NEW YORK — William C. Lowe, who supervised the creation of IBM’s first personal computer, a technological touchstone that he insisted — and proved — could be conceived, engineered, and manufactured in a single year by a company not known for speeding products to market, died on Oct. 19 in Lake Forest, Ill. He was 72.
The cause was a heart attack, said his daughter Michelle Marshall.
Apple and other companies had been selling personal computers for several years when IBM began looking for ways to get involved in the business in the late 1970s. The company had long dominated corporate and government mainframe computing by using proprietary software and in-house production. But it was hardly nimble, and its leaders believed it would be left behind if it took its typical years to reach production.
In 1980, Mr. Lowe, who had joined the company as a product test engineer in 1962, right after college, pitched an improbable idea: He would form a team that would build a personal computer in a year. How? The team would bypass IBM’s proprietary development model and instead use parts and software made by a growing industry of outsiders.
Even IBM seemed surprised when, a year later, the company pulled it off.
On Aug. 12, 1981, the company introduced the IBM personal computer, also known as the 5150. It used an operating system called MS-DOS 1.0, made by a little-known company from Washington state named Microsoft. It ran on an Intel 8088 microprocessor and cost $1,565, not including a monitor.
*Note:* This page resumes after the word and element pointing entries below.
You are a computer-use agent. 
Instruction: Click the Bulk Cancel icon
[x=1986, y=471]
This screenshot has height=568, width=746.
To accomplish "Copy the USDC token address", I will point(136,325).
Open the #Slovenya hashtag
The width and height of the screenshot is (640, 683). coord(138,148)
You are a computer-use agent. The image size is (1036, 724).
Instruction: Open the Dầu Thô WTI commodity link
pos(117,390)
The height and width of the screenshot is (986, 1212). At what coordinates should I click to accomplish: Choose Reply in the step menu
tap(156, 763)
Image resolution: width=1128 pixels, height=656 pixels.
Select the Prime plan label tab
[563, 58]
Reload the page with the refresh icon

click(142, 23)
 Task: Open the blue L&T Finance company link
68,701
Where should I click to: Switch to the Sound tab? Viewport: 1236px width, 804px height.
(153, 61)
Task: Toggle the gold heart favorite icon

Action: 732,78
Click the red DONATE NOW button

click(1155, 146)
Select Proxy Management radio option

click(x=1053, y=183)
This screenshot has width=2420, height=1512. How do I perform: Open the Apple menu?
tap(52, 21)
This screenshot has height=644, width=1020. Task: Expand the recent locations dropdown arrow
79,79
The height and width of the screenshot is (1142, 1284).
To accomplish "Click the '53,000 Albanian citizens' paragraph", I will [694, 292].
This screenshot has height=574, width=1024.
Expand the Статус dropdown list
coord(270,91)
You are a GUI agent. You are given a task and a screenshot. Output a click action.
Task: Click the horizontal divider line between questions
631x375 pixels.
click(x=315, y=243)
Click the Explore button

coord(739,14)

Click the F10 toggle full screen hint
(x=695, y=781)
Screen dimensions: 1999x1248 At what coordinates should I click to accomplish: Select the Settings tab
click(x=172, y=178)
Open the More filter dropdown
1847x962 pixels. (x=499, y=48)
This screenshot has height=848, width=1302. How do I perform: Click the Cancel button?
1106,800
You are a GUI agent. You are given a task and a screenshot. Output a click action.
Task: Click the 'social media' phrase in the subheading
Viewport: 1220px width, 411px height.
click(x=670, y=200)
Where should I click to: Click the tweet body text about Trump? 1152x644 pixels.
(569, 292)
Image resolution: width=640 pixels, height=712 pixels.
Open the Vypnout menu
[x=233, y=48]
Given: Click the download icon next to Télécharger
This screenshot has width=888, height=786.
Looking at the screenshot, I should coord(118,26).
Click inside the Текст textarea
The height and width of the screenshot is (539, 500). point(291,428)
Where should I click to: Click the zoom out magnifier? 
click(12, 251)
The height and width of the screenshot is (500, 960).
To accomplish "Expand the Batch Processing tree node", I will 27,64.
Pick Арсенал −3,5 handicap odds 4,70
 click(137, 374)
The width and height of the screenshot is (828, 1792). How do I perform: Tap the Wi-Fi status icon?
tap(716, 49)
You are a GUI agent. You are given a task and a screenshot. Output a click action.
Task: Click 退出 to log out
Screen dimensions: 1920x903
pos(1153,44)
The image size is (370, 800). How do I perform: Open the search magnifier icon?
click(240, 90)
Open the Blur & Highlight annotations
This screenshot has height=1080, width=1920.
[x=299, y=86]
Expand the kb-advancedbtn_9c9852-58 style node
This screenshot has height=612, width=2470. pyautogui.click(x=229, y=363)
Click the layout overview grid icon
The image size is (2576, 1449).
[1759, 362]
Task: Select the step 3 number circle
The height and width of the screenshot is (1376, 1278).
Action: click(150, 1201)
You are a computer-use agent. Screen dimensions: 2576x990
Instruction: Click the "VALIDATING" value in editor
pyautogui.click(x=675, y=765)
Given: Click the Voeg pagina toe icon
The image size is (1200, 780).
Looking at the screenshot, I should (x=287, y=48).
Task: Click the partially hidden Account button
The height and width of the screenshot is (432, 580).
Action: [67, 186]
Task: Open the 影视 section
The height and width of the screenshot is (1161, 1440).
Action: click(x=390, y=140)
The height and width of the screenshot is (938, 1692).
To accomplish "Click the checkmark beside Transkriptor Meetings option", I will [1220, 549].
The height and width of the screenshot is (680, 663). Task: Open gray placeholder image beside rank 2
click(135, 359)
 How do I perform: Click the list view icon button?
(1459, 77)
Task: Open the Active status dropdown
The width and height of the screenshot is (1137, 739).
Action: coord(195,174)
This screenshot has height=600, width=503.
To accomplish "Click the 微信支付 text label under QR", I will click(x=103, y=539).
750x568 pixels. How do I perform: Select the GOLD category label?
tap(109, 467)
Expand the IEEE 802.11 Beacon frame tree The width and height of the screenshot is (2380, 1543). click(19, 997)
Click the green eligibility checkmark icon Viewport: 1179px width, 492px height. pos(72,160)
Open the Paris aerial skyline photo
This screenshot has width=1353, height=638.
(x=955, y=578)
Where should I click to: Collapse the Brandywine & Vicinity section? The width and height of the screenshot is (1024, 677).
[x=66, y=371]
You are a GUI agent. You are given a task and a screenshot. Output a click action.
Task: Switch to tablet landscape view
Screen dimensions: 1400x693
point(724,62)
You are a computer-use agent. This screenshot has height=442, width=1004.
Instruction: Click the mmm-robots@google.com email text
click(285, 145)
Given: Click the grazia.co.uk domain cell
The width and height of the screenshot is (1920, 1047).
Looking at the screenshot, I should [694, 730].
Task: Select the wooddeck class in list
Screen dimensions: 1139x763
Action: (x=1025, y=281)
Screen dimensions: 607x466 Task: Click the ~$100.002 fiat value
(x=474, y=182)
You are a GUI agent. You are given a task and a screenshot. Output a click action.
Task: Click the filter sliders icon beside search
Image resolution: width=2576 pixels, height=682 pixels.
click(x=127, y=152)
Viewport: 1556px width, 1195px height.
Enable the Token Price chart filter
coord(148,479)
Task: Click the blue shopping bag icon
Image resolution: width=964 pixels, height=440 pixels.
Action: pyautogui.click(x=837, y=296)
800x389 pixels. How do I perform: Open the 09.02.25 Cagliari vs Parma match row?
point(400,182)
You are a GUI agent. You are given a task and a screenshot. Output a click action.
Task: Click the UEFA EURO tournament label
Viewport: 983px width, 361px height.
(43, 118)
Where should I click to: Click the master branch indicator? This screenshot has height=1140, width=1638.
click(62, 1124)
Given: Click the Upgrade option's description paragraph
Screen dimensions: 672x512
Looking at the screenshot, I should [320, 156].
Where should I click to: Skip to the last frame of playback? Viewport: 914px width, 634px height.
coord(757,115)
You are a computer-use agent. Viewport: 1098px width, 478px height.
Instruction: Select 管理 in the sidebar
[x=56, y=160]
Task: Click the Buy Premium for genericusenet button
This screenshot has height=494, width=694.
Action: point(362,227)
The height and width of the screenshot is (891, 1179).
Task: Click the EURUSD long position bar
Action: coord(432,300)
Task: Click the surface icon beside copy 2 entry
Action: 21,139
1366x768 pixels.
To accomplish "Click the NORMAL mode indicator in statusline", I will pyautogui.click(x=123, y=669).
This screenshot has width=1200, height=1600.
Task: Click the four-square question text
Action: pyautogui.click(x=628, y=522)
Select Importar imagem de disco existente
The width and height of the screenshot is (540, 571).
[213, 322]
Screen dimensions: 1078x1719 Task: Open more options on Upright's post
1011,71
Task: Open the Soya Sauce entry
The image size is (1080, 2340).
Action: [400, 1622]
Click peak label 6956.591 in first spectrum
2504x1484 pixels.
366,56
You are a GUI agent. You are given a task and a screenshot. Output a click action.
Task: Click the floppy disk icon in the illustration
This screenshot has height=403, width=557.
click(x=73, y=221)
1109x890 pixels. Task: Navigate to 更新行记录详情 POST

“Two decades earlier, an IBM computer often cost as much as $9 million and required an air-conditioned quarter-acre of space and a staff of 60 people to keep it fully loaded with instructions,” according to a history on the company’s website. “The new IBM PC could not only process information faster than those earlier machines, but it could hook up to the home TV set, play games, process text, and harbor more words than a fat cookbook.”
IBM’s entry into personal computing, however belated, was a huge success.
The company had never before had a presence in retail stores. Now customers could buy an IBM computer at Sears — presuming Sears was not sold out. Microsoft, Intel, and other companies whose products were used benefited tremendously, beginning their transformation from obscure tech companies into household brands.
Collaboration became common in the computer industry. Four years after introducing the IBM personal computer, IBM and Microsoft agreed to develop software jointly that would not be exclusive to IBM machines.
“We are committed to the open architecture concept, and we recognize the importance of an open architecture to our customers,” Mr. Lowe said of the collaboration in 1985.
But the commitment to open architecture and off-the-shelf parts had another consequence. Other manufacturers, like Compaq and Dell, began building “IBM compatible” machines, also called clones, that were often better and cheaper. They took on the same colloquial name given to the 5150: PC.
Mr. Lowe became a lightning rod for criticism as IBM tried to fend off scores of competitors and develop new hardware and software. For a while he provided backing to Steve Jobs, who was developing his NeXT computer platform after leaving Apple in 1985.
But in 1988, three years after Mr. Lowe became president of the company’s Entry Systems Division and two years after he became a corporate vice president, he left IBM, taking a job at Xerox to help it expand its manufacturing lines beyond basic copy machines.
“My being here isn’t so much a reflection on IBM,” Mr. Lowe said from his new offices at Xerox. “I feel I still had runway there, but this seemed like such a great opportunity.”
In 1991, he became president of the Gulfstream Aerospace Corp., the maker of corporate jets, and he later held executive positions at New England Business Services and the Moore Corp., another business services company.
William Cleland Lowe was born in Easton, Pa. He attended Lafayette College on a basketball scholarship and graduated with a degree in physics. He was the first in his family to graduate from college.
In addition to Marshall, he leaves his wife, Cristina; four other children, Gabriela, Daniel, Julie Kremer, and James; and 10 grandchildren.